Full Disclosure and Apology: The Horror

Me, apparently.

It appears that I owe readers here an apology, and my psychiatrist a visit. Yesterday I ran across a website that analyzes one’s prose and informs writers whose style among those in the pantheon of famous novelists their literary efforts most resemble. I gave the site two selections from Ethics Alarms to assess.

The verdict? The novelist my writing evokes is none other than H.P. Lovecraft, but with fewer typos.

Lovecraft was an iconic horror writer, wrote like nobody else who ever lived, or so I thought, and was almost certainly insane. If you haven’t had the pleasure of experiencing H.P., here is a typical passage…

“The nethermost caverns are not for the fathoming of eyes that see; for their marvels are strange and terrific. Cursed the ground where dead thoughts live new and oddly bodied, and evil the mind that is held by no head. Wisely did Ibn Schacabao say, that happy is the tomb where no wizard hath lain, and happy the town at night whose wizards are all ashes. For it is of old rumour that the soul of the devil-bought hastes not from his charnel clay, but fats and instructs the very worm that gnaws; till out of corruption horrid life springs, and the dull scavengers of earth wax crafty to vex it and swell monstrous to plague it. Great holes are digged where earth’s pores ought to suffice, and things have learnt to walk that ought to crawl.”

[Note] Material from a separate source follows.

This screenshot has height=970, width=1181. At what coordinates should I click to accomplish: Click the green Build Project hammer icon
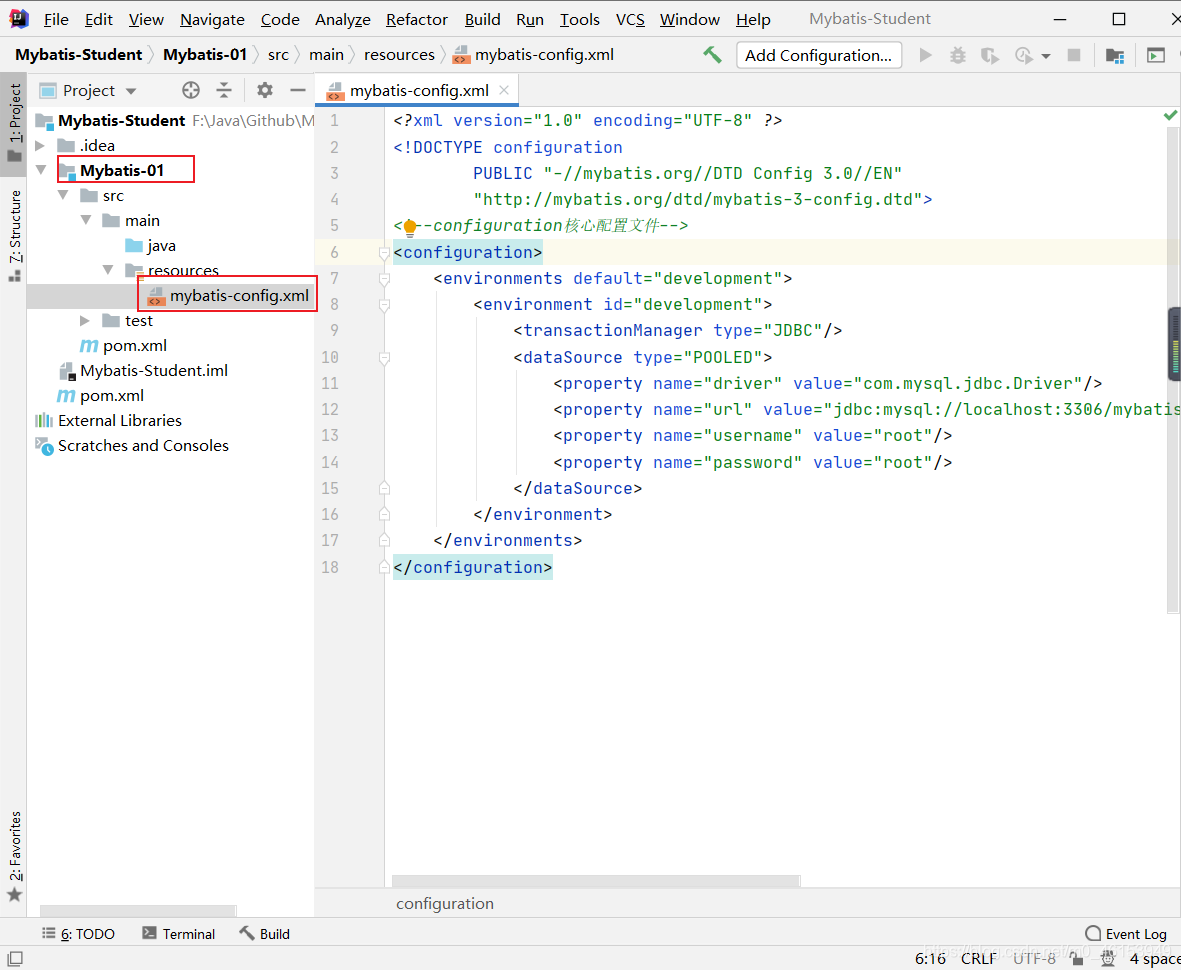coord(712,55)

Regarding this disturbing discovery, I want to say…

  • I’m so sorry.
  • Why didn’t anyone tell me?
  • You can check out your own prose here, at I Write Like. Be sure you let me know what you find out. I’m hoping that it thinks everybody writes like Lovecraft.
  • “Evil the mind that is held by no head” is the new motto of Ethics Alarms.

38 thoughts on “Full Disclosure and Apology: The Horror

  1. I tested three samples. Two came back Lovecraft. One came back Arthur C. Clarke.
    I’m guessing it has more to do with paragraph length than anything else.

  2. Like Arthur in Maine, I fed it three samples. The first, a lengthy facebook response to a serious question came back Lovecraft, while samples two and three, less serious posts, came back Stephen King!

  3. I submitted a paragraph from a university essay and an email to an aunt. They both came back Jane Austen. This pleases me!

    It must have spotted the difference between British English style and American English style. Good find, Mr Marshall.

  4. I fed it my last three blog pieces (2 Lovecrafts and a Cory Doctorow) and two e-mails to a favorite former student (one Lovecraft and a David Foster Wallace). At least I have company.

  5. First submission (intro to my unpublished book) – Chuck Palahniuk (I actually enjoyed both the Fight Club book as well as its movie adaptation)
    Second submission (more technical chapter in said book) – Isaac Asimov

    Interesting.

  6. It would be fun to see you actually write an Ethics Alarm post in H.P. Lovecraft-style prose.

    “The unknowable and eldritch craft of Ethics has driven many a politician to the brink of madness and beyond. Such a horrid revelation does not in any manner disturb the nation’s citizenry, so possessed by the spirit of apathy they are…”

  7. Well Jack, it’s clear enough from the picture you’ve been using that you do, in fact, have a head. So one of two things is going on here:
    1) You really did lose your head over “He’s Not One of Us” or
    2) “evil the mind that is held by no hair

    –Dwayne

  8. I write like Stephen King, David Foster Wallace, Rudyard Kipling, and James Joyce.

    I’m either going to be very rich someday, or this means of analysis might be completely arbitrary.

  9. Hmmm. I just asked the site to analyze a long passage by Kurt Vonnegut, It said HE wrote like Dan Brown!

    Kurt was a depressive, and this wouldn’t have helped a bit. Do you think this website may be assuming expertise it doesn’t really have? After all, evil the mind that is held by no head.
    Or so I’ve heard.

  10. Five different characters as narrators, five different authors. I don’t know if that means my writing is improving or I do have many personalities. Anne Rice, Isaac Asimov, Harry Harrison, James Joyce, and Stephenie Meyer, which I found to be a late Halloween fright…

  11. This seems like an easy gig. Gonna work on constructing a website that will analyze the level of an individual’s financial intellect by closely examining the $100 bills they voluntarily submit.

  12. I tried several pieces of legal writing and they all came back Lovecraft. Insert appropriate joke here.

    I also tried the first three paragraphs of “The Man Who Would Be King” and learned that Kipling wrote like Nabokov.

    • Ah HA! Finally, proof that lawyers hail from the bowels of Hell, belched out by the eye-less slime demons summoned by the twitching, stench-filled Old Ones, with their black flecking tongues dripping putrid pus on their scaly nether reasons, as they cry “Glork! Glork!” and besmirch all that is holy!

  13. Actually, Jack, your writing has always reminded me of Lovecraft. Only concern is that so many others actually write like Lovecraft, too.